Che fine hanno fatto i bambini?

fumetto di Stefano Gorgone

Carissimo direttore,
“la scuola è molto importante nella mia vita. Se non ci fosse, io starei sempre sdraiata sul divano a guardare la tv. Mi piace molto esprimermi attraverso la scrittura e senza la scuola ciò non sarebbe stato possibile. A scuola, poi, puoi goderti ogni attimo con i tuoi compagni e puoi superare tutte le paure che hai”.

Così mi scrive Letizia, una mia nipotina di dieci anni che frequenta la quinta classe della scuola primaria “Maria Montessori” di Roma.
E’ una bimba che ha uno spiccato spirito creativo, ama disegnare, scrivere racconti, suonare la chitarra. Prima della pandemia frequentava regolarmente la biblioteca comunale per ragazzi nel vicino parco Leopardi e la libreria Feltrinelli del suo quartiere ed era impegnata anche in gare agonistiche di ginnastica artistica. La pandemia ancora oggi le impedisce di continuare a coltivare i suoi interessi e lei non nasconde la sua inquietudine e la sua tristezza. Credo che la sua storia sia comune a quella della maggior parte dei bambini e ragazzi del nostro Paese.

Abbiamo infatti dimenticato i nostri bambini, li abbiamo chiusi in casa, non siamo stati capaci di dare risposte adeguate alle loro paure e alle loro ansie e molti appaiono abulici, svuotati e affogano la loro noia nei cellulari. Le stesse istituzioni non hanno mostrato verso di loro l’interesse che hanno avuto per i centri commerciali e per le attività produttive. Ricordiamo tutti che per diversi mesi non è stato possibile portare i più piccoli fuori all’aperto. Si è chiesto ai dirigenti scolastici, ai docenti, al personale tutto di fare miracoli per organizzare la vita scolastica per prevenire i contagi.

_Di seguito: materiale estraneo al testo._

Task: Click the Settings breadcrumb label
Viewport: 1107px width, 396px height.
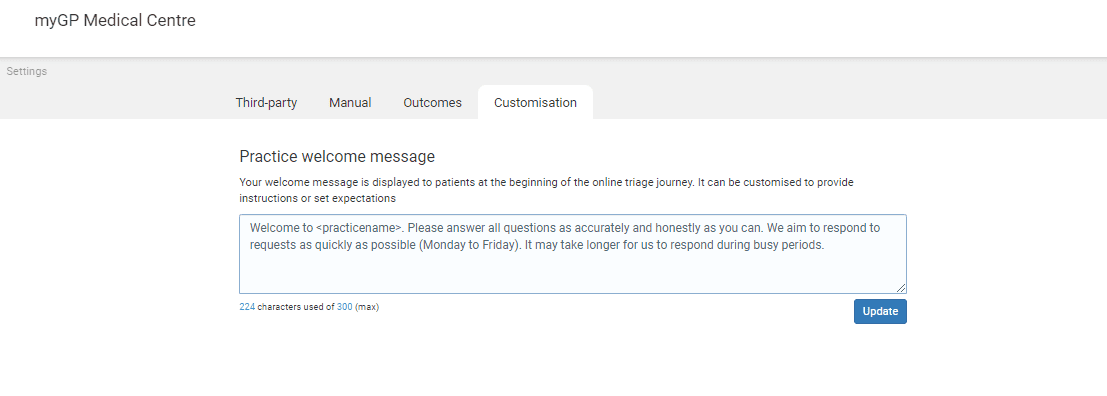Action: pyautogui.click(x=27, y=71)
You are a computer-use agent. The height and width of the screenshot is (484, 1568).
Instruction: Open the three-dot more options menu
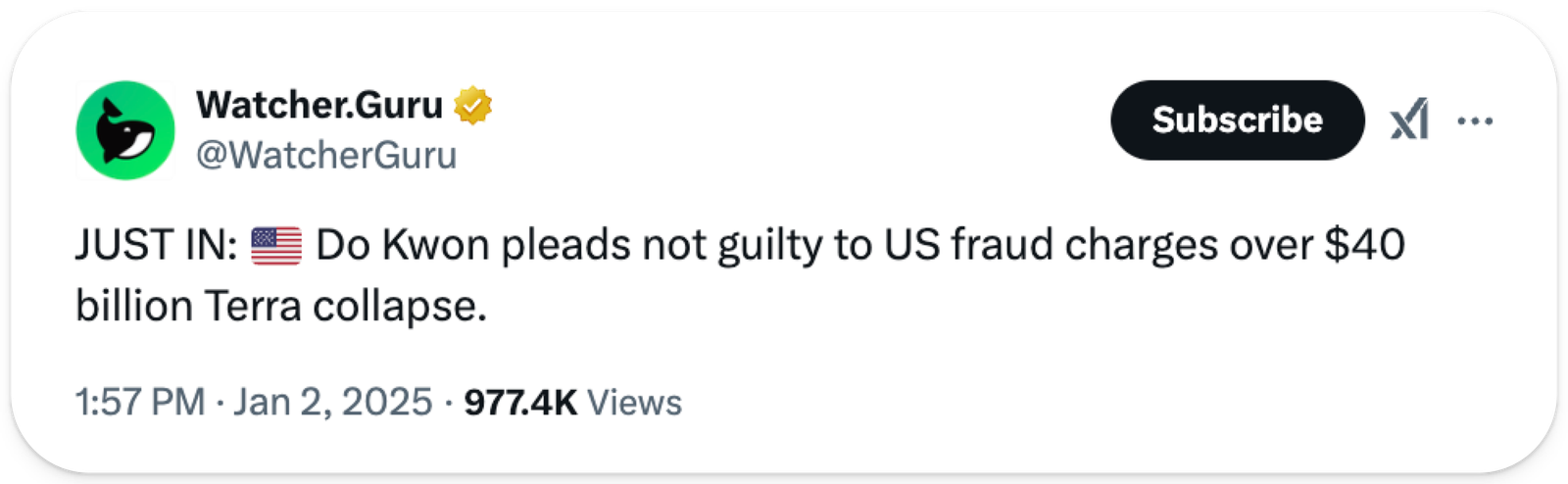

Non è bastato. Si sono chiuse le scuole penalizzando i bambini soprattutto nelle regioni del Sud dove c’è più bisogno della funzione educativa della scuola, privandoli delle diverse opportunità culturali e del diritto al gioco. Abbiamo così potuto leggere striscioni con la scritta “che fine hanno fatto i nostri bambini”, un grido d’allarme che non è stato raccolto e che conserva ancora la sua attualità. Nel nostro territorio, infatti, la scuola rappresenta l’unico luogo dove i bambini possono esercitare il loro diritto alla cittadinanza; quando essa viene meno, i bambini sono invisibili. In tante città esistono musei, biblioteche, spazi pubblici in cui i primi fruitori sono i bambini, mentre da noi, nella maggior parte dei casi, esistono solo spazi privati pieni di gonfiabili. Sono stati i ragazzi stessi a scendere in piazza per chiedere di riaprire le scuole, a protestare perché sono aumentati in maniera considerevole i casi di dispersione scolastica. Come affermano sociologi come Vittorino Andreoli e Chiara Saraceno, sono le ferite invisibili di una generazione che stiamo perdendo.


Dovremmo provare, dunque, a saper guardare cosa succede nella mente e nel cuore dei nostri ragazzi, superare ogni individualismo e prenderci cura di loro come comunità educante perché, come recita un saggio proverbio africano, “per crescere un bambino ci vuole un villaggio”.
E’ necessario cambiare registro, riuscire a mettersi dalla parte dei bambini e dei ragazzi, concorrere in ogni modo a realizzare comunità inclusive nei loro confronti, individuare spazi creativi pensati apposta per loro, rimettere l’infanzia e l’adolescenza al centro delle politiche pubbliche che significa investire sul futuro del nostro Paese e, come ha recentemente affermato Mario Draghi, riscoprirne il gusto.